Last Friday I went to five art galleries, including the Gagosian Gallery on Brittania St to see Rachel Whiteread’s exhibition. Entitled ‘Detached’, three sheds dominate the beautiful large space; acting as memento mori, encased in grey, acting as headstones for the people that used these sheds (that was my reading of it). She is well known for taking objects that we live in, and with – doors, windows, chairs and sinks – and casting them in concrete, plaster or resin. She has also made cast in resin of doors and windows, that are touched with pale colour, and again, are very beautiful. See-through, and yet not.
I can’t afford the catalogue..
But an interesting take on quality of customer care at the gallery. In my work, I have been delivering lots of training around visitor experience – how increasingly, visitor assistants and people working front of house in museums and galleries are outward facing – talking to the public, the visitor. And for many visitors, this is an ideal way to have a conversation about contemporary art, and it can be seen as an accessible way in. If you don’t want to read the (sometimes impenetrable) wall text*, you can have a chat instead (and vice versa) – not to get info, as much as to ask questions and together explore the possibilities of meaning within the work.

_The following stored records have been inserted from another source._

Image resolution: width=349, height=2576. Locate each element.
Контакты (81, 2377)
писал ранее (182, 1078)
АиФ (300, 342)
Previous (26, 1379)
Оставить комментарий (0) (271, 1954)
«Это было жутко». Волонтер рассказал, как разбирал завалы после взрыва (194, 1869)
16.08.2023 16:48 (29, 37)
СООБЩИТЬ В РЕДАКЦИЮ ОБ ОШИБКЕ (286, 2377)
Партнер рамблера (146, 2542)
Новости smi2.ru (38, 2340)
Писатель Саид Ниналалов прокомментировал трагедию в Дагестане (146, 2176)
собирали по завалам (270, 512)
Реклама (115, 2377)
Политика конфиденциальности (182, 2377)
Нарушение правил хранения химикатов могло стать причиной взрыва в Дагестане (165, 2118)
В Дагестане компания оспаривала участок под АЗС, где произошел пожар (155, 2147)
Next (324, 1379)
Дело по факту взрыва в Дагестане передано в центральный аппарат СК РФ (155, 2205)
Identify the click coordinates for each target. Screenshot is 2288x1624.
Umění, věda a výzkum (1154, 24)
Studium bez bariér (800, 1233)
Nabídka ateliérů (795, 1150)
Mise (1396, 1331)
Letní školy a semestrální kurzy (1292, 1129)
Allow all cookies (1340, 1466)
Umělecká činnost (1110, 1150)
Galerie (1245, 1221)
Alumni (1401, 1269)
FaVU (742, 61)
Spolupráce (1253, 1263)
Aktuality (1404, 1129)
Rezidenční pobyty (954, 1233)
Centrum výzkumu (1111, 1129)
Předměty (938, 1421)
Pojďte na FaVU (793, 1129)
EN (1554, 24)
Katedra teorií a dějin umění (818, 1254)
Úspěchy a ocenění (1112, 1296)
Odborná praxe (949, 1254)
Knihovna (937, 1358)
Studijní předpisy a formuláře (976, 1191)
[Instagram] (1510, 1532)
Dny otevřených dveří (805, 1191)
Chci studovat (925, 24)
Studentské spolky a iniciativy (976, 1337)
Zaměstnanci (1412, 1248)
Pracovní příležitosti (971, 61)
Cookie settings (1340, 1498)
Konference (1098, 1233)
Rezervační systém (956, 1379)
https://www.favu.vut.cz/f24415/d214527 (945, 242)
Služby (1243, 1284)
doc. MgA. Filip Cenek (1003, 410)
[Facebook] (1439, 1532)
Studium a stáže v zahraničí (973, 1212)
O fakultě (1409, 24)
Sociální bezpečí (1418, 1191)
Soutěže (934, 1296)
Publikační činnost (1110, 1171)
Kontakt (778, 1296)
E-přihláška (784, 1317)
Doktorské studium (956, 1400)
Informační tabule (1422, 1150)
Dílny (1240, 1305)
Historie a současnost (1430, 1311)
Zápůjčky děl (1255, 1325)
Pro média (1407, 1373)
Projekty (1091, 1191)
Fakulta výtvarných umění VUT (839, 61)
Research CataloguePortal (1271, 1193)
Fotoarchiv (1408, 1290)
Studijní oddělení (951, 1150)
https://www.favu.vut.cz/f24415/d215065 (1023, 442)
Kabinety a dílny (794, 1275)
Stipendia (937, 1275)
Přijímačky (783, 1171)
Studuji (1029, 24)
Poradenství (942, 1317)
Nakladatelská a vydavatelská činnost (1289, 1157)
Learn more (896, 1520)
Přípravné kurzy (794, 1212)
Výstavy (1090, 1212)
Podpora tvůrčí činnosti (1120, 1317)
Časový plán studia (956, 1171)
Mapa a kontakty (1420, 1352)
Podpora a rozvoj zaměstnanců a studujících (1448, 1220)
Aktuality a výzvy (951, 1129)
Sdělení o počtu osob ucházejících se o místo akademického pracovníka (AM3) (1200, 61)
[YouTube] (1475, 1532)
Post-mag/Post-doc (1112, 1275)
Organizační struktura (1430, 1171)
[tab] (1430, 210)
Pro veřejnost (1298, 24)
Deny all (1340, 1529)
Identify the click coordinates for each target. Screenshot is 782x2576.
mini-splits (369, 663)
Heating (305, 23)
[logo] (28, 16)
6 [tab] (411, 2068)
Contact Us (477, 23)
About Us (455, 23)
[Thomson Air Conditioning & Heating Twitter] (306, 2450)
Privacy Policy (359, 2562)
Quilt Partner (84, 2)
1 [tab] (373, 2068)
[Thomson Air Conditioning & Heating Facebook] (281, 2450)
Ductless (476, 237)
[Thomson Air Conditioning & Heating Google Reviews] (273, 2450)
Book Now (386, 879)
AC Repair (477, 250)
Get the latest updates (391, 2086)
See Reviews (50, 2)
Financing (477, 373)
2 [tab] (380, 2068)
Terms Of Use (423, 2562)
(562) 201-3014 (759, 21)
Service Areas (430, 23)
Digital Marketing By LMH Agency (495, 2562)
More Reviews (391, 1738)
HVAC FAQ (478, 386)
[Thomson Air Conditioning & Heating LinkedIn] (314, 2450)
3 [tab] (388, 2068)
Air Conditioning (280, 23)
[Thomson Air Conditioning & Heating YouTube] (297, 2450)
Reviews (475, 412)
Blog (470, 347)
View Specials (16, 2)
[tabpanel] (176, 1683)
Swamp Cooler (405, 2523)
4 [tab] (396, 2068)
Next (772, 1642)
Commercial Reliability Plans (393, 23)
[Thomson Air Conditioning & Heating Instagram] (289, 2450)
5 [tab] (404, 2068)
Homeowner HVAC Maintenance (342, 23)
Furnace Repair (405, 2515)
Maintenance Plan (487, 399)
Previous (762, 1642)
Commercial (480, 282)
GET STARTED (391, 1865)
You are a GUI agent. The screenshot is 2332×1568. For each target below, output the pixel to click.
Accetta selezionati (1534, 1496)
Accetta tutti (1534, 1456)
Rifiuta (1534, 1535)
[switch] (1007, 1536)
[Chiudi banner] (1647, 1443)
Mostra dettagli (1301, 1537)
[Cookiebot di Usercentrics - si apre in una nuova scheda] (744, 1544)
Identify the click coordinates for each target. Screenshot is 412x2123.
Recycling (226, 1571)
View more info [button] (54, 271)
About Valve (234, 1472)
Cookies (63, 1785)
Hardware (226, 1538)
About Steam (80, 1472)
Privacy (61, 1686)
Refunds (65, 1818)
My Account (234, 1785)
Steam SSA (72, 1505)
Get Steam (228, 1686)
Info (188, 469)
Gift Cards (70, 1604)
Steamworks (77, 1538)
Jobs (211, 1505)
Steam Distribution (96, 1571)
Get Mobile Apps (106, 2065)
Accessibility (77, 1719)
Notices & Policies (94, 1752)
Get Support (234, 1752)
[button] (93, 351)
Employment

This shift towards the quality of the visitor experience is an imperative for publicly funded galleries, and Arts Council England (ACE). One of the goals for ACE is that ‘More people experience and are inspired by the arts. That the arts are at the centre of people’s lives – more people are involved in arts in their communities and are enriched and inspired by arts experiences’.
However, Gagosian is not publicly funded. It is owned by Lary Gagosian, a powerhouse of the collecting world; always in ArtReview‘s “Power 100” for the top 100 important people in the contemporary art world. He currently has eleven gallery spaces: three in New York; two in London; one in each of Beverly Hills, Rome, Athens, Paris, Geneva and Hong Kong.
So, I see the show, which I think is stunning. Out in the foyer is a long table with catalogues on it, including a new one about Whiteread and the show, with an article by Briony Fer in it that I really would like to read. There is no actual reception, but a bank of computers on another long, black table with six young women working on them furiously. I hold up the catalogue (which doesn’t have a price on) and say ‘excuse me is this for sale?’ I get ignored – I guess I don’t look or sound important. I ask again, a bit shouty-like. The end one stops and says ‘it’s £ 52’. What?! I respond – ‘why is it so expensive?’ she can’t answer that: ‘I can’t say – I don’t work in publications’.
No smile, no acknowledgement – but aggression, defensiveness (on both sides). I feel like I am in a bad sit-com or comedy sketch.
And I can’t afford the catalogue.
Get the basics right
Sometimes it is just so basic, this customer service thing – it’s about looking up, getting eye contact and smiling. It’s about acknowledging one human being to another. In a relationship which smacks of power relations – you sit behind the desk and so you ‘know’ stuff I don’t – I am still the customer, who would like to be always right. Or at least, understand that we can both empathise with each other – that we are both human beings etc. It didn’t exactly ruin my experience of Gagosian, but it did make me feel a bit small; and obviously affected me enough to write about it.
Does any of this sound familiar?
I thought we had moved beyond this; it is all I dislike about the art-world. Still, at least I saw some good art.